*Exercise:* In the passage about the MOVE program, how many MOVE Basic Providers in the United States have been certified as a result of Dr. Whinnery's work?
====== Passage shown
While the primary focus of the MOVE curriculum is the improvement of mobility skills, students experience a number of other benefits, such as relying less on bulky adaptive equipment which results in cost savings and greater access to the community. Soon after arriving in the P.E. room, one kindergarten age student chose the activity of crawling through a tunnel. Leaving her adaptive equipment, she lowered herself to the floor, crawled through, stood up and walked back to her pacer. Dr. Whinnery explained that she had been in the program for a couple of years. "That's wonderful progress," she says to Coach Tammy.
In addition to her consulting work at East Milton Elementary School, Dr. Whinnery's research studies in the area of functional mobility training for children and adults with significant physical disabilities has earned national and international recognition in Europe, New Zealand, Japan, Egypt, Brazil and Hong Kong. Because of this, the MOVE program has become recognized as an evidence-based approach to serving individuals with the most severe disabilities. She is also co-developer of the MOVE Curriculum Basic Provider Training and the MOVE Site Trainer Training, and is the solo developer of the MOVE for Adults Basic Provider Training, which serves as the official trainings of MOVE programming around the world. Her work has resulted in certification of over 500 MOVE trainers and over 18,000 MOVE Basic Providers in the United States (MOVE International database, 2009).
============
====== Recorded information
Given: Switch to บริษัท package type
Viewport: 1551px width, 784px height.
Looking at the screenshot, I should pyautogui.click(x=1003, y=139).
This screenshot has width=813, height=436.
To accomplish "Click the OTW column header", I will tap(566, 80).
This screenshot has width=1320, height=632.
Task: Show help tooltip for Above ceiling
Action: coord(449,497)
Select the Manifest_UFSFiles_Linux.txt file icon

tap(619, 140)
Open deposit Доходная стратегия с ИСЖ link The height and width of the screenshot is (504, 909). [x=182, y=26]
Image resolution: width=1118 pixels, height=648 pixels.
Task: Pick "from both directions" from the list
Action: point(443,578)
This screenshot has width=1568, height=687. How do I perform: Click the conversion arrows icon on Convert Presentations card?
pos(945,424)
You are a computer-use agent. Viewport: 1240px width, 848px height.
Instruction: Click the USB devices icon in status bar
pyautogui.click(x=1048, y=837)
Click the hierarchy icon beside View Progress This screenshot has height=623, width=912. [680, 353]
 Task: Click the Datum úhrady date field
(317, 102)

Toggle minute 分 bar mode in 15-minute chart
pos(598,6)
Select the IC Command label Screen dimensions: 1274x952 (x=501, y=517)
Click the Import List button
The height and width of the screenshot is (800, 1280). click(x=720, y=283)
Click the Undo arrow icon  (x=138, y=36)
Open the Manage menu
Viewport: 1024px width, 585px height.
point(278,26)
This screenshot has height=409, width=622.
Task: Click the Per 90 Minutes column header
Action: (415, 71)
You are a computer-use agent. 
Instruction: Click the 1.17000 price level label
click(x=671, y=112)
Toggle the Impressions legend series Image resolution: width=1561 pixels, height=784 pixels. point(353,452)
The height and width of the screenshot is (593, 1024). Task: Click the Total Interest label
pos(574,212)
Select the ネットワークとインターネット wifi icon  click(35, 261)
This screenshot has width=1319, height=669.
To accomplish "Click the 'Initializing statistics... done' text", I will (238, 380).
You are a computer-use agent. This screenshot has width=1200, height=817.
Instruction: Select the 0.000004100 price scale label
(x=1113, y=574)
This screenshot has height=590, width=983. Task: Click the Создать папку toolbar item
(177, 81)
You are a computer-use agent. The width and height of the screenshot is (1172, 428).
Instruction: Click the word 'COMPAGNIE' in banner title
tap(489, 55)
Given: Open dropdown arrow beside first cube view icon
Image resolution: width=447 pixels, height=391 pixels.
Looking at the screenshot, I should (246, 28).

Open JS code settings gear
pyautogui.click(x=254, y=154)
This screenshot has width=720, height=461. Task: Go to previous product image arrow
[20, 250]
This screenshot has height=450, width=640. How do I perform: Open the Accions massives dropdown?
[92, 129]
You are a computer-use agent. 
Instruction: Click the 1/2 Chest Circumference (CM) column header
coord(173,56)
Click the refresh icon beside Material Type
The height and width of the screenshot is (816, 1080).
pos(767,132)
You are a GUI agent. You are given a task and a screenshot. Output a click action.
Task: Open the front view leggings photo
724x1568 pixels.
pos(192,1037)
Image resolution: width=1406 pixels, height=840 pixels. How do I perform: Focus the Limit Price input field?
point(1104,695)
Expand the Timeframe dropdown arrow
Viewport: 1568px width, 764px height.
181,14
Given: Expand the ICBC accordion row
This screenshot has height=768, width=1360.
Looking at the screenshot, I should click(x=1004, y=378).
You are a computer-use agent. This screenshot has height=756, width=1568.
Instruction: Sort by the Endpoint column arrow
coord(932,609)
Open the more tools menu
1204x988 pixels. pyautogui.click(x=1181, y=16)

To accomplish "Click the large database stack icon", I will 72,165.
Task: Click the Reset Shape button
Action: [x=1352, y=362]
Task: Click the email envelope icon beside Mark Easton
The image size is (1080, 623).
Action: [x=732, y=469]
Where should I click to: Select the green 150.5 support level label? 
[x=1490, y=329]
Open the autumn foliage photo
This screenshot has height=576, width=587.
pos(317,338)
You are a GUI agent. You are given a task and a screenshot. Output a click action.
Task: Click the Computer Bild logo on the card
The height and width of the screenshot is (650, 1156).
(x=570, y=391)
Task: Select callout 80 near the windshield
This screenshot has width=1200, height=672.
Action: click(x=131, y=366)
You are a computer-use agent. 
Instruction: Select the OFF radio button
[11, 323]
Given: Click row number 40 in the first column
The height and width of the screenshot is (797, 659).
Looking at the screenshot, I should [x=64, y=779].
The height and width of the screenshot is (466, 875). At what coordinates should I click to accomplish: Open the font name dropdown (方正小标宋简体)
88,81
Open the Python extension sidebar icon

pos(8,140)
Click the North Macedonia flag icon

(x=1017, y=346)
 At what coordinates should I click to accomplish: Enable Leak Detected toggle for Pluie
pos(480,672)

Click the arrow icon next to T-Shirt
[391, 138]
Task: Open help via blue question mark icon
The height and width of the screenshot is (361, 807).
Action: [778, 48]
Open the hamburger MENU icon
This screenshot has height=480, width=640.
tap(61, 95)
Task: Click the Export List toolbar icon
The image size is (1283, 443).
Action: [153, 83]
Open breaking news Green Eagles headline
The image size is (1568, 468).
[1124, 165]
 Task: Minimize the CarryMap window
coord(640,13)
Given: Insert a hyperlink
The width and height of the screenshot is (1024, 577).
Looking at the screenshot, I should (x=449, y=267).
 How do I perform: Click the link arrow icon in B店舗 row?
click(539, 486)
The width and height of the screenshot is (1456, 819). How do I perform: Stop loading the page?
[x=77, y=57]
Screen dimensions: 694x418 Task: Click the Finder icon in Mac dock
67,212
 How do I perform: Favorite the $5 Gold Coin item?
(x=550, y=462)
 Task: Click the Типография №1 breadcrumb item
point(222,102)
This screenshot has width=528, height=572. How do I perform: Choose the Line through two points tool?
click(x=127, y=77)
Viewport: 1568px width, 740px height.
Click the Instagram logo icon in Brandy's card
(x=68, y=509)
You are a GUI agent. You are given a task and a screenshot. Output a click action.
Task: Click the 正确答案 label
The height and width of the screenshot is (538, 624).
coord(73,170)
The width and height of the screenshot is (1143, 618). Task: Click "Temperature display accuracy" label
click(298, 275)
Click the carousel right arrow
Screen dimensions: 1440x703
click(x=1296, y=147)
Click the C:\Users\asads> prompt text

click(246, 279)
============
*Task response:* Over 18,000